Life-history theory emphasizes that high-altitude females are expected to select for the production larger eggs2,3,4,5,6 because larger eggs or offspring will lead to larger initial sizes, faster growth speeds, higher developmental speeds, or both7,8,9,10,11,12. However, our results showed egg size across seven B. minshanicus populations decreased with increasing altitude, which provide support for the notion that life-history strategies respond to environmental conditions. Similarly, in some instances smaller eggs are better45 or some studies report no significant difference between egg size and altitude46,47. Other studies found that some species with small eggs will increase the number of offspring48, especially in the uncertain larval environment.
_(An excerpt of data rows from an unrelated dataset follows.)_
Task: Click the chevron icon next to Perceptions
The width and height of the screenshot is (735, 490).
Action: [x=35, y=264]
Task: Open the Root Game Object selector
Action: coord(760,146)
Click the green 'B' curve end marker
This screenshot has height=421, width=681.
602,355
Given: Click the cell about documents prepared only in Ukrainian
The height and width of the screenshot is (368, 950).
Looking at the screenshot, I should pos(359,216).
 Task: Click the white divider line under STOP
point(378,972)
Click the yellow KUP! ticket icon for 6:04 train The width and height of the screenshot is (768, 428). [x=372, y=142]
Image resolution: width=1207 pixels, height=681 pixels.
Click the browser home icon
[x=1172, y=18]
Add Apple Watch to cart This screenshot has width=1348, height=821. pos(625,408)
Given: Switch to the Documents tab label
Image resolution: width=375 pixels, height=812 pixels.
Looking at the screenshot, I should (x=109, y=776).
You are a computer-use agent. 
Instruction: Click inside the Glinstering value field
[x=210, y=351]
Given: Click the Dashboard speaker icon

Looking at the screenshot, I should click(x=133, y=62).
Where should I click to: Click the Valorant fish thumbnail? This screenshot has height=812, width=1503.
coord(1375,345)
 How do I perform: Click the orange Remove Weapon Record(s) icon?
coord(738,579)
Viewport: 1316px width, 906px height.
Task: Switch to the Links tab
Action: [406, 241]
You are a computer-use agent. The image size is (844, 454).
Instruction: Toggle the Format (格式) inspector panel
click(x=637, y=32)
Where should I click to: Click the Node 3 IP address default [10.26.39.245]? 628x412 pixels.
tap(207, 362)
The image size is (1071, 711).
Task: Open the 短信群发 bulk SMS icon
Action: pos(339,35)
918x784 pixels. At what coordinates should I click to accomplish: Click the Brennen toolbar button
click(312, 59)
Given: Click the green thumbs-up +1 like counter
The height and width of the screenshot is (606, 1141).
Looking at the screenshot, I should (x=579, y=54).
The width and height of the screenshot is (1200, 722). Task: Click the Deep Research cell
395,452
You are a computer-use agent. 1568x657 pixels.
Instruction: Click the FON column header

Additionally, small eggs have a relatively large surface-to-volume ratio and require relatively little oxygen during embryonic development49. In this case, this animal may better be able to adapt to the anoxic environment of the Tibetan Plateau.

Although some studies suggest that trade-offs between clutch size and egg size in amphibians seldom occurs4,50,51,52,53, some previous findings5,9,54,55 support the existence of a trade-off. In this study, although intra-population-level trade-off between fecundity and egg size was uncommon, there was a significant inter-population-level trade-off between fecundity and egg size, suggesting that females producing greater numbers will produce smaller eggs to compensate for the energy put into the greater numbers, which are consistent with the general principle of MacArthur and Wilson’s theory of r-versus K-selection in populations56,57. Moreover, higher altitudes influenced investment in egg size, as suggested by the fact that there were stronger negative effects on egg size than on clutch size and reproductive output. Our data also showed that the strength of the trade-off between clutch size and egg size was not different among altitudes and latitudes. However, theoretical53,58 and empirical9,21,54 studies showed that harsh environments promote larger maternal investment in per-individual offspring to improve survival of individual offspring. For B. minshanicus, at higher altitudes, the advantage associated with producing smaller eggs because of increasing fecundity, which potentially maximizes the number of offspring surviving to reproduction10. Therefore, different environmental pressures will lead to geographical variation in life history traits aimed at maximizing fitness31,32. Bufo minshanicus have evolved a different life history strategy to adapt their environments, which may be inconsistent with our expectations. On the Tibetan Plateau, it appears as though more fecundity and smaller egg size are traits that enhance fitness for this animal.